> _THE TASK_:
When the line containing "Task: Open Nächste Schritte slide thumbnail" is found in the data below, copy it and each line after it through the line containing "Expand the Settlement", exactly and with no others.

> _Stored data entries_:
==========
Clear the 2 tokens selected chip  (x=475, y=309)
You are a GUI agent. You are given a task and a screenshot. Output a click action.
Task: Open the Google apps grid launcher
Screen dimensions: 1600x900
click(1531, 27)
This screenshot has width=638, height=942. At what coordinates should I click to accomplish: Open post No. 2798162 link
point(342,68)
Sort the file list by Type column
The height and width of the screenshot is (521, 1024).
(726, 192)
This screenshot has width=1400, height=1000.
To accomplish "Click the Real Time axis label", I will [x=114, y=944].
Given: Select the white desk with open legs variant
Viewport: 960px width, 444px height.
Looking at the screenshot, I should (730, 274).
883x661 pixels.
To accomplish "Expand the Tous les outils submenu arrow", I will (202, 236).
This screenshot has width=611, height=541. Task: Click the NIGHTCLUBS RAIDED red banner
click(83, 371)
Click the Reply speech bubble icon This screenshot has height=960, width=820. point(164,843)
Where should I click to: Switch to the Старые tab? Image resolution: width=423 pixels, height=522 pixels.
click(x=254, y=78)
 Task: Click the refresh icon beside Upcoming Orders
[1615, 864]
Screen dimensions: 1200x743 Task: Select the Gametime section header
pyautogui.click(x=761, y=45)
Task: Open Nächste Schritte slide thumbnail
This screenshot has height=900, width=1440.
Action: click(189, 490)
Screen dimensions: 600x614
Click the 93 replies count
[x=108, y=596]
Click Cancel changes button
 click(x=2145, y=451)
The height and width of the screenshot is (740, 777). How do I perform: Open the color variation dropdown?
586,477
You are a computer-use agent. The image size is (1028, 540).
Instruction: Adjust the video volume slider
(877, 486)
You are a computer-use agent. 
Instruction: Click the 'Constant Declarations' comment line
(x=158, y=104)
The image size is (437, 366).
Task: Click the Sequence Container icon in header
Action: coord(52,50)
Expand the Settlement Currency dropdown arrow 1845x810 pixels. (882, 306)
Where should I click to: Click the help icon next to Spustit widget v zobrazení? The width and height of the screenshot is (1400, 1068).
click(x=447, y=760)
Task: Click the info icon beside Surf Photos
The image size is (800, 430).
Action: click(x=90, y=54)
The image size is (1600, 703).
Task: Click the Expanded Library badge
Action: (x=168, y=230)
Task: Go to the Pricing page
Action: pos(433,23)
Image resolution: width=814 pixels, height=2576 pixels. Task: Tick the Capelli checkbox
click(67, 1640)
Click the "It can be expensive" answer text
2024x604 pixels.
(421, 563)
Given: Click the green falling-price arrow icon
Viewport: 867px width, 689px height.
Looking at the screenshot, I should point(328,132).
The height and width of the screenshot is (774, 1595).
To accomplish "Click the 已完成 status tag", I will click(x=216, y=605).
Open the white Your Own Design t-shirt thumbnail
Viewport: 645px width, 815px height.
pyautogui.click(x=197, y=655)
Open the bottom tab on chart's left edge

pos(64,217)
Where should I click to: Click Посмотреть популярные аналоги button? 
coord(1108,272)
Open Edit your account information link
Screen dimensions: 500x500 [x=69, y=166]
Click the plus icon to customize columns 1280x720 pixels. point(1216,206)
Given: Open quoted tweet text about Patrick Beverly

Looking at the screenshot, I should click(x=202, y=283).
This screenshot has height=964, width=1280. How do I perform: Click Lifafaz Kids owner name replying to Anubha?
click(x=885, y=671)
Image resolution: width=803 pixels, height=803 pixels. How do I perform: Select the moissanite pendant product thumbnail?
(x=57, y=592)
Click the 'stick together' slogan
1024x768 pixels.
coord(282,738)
==========
> _FINISHED EXERCISE_:
Task: Open Nächste Schritte slide thumbnail
This screenshot has height=900, width=1440.
Action: click(189, 490)
Screen dimensions: 600x614
Click the 93 replies count
[x=108, y=596]
Click Cancel changes button
 click(x=2145, y=451)
The height and width of the screenshot is (740, 777). How do I perform: Open the color variation dropdown?
586,477
You are a computer-use agent. The image size is (1028, 540).
Instruction: Adjust the video volume slider
(877, 486)
You are a computer-use agent. 
Instruction: Click the 'Constant Declarations' comment line
(x=158, y=104)
The image size is (437, 366).
Task: Click the Sequence Container icon in header
Action: coord(52,50)
Expand the Settlement Currency dropdown arrow 1845x810 pixels. (882, 306)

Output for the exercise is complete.